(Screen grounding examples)
————————

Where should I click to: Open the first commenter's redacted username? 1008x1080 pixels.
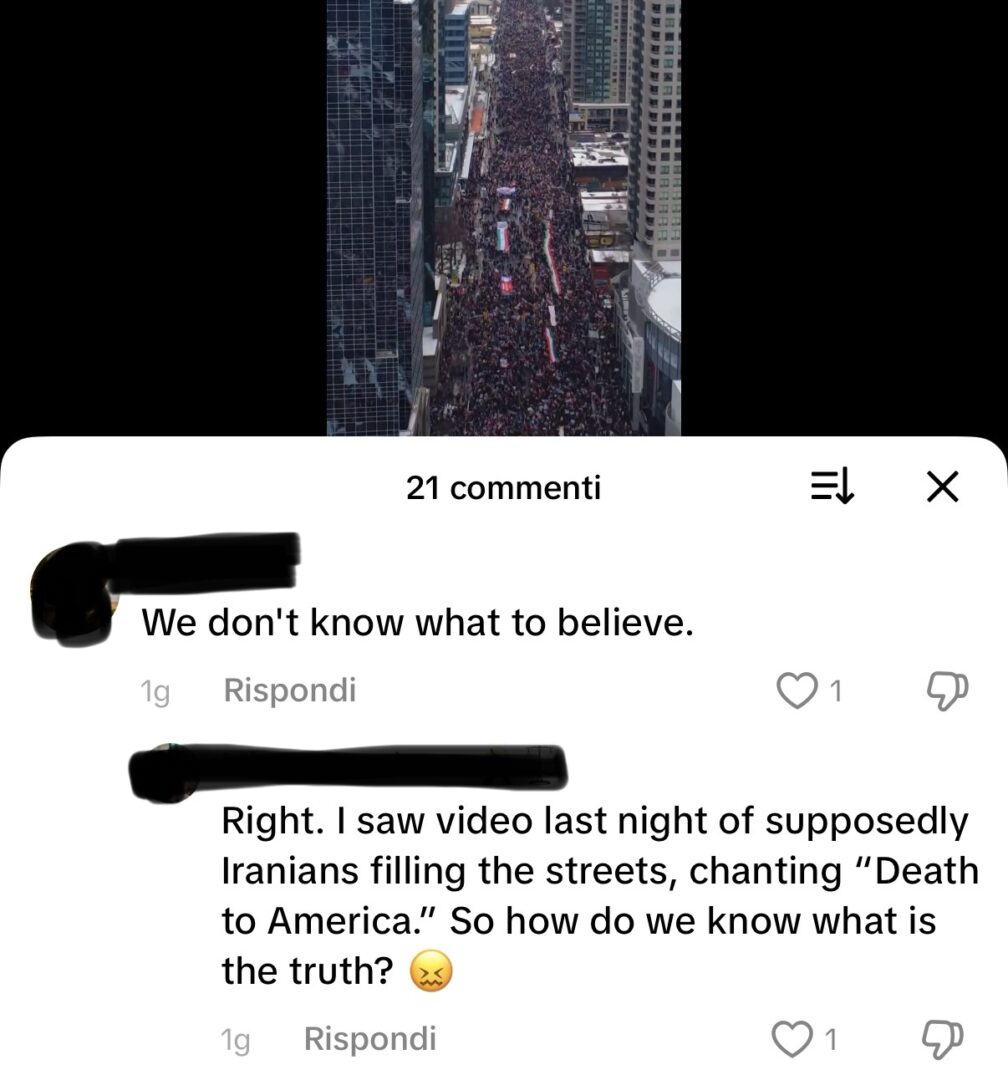[x=205, y=561]
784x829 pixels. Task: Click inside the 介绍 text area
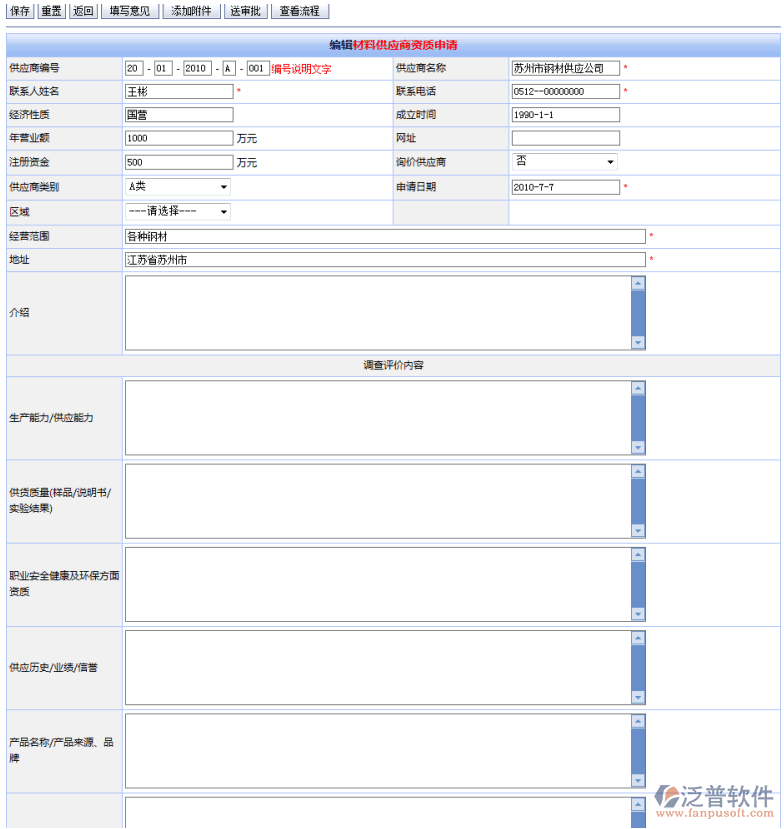[x=378, y=312]
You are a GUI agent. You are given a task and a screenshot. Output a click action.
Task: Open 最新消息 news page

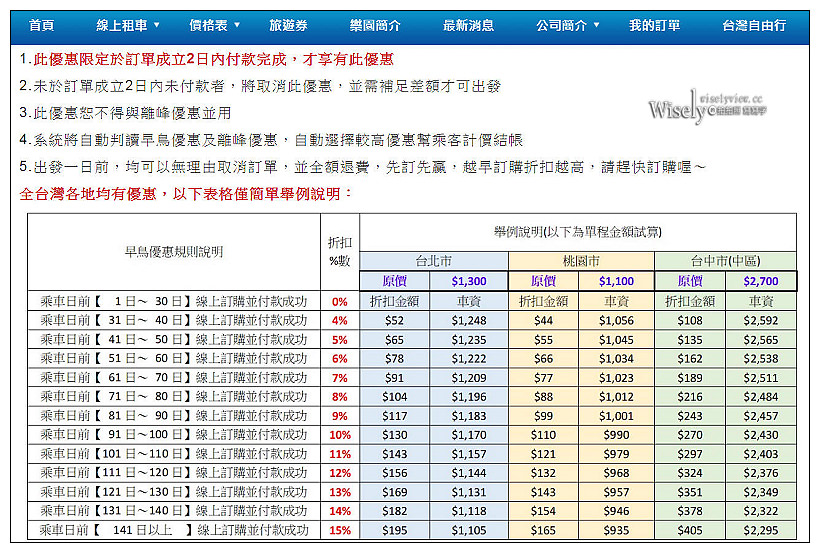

————————

▶ _STATED GOAL_: Find every line in the material above that contains the string "Open", and copy each such line in full. Capitalization must match.

▶ _EXERCISE RESPONSE_:
Where should I click to: Open the first commenter's redacted username? 1008x1080 pixels.
Task: Open 最新消息 news page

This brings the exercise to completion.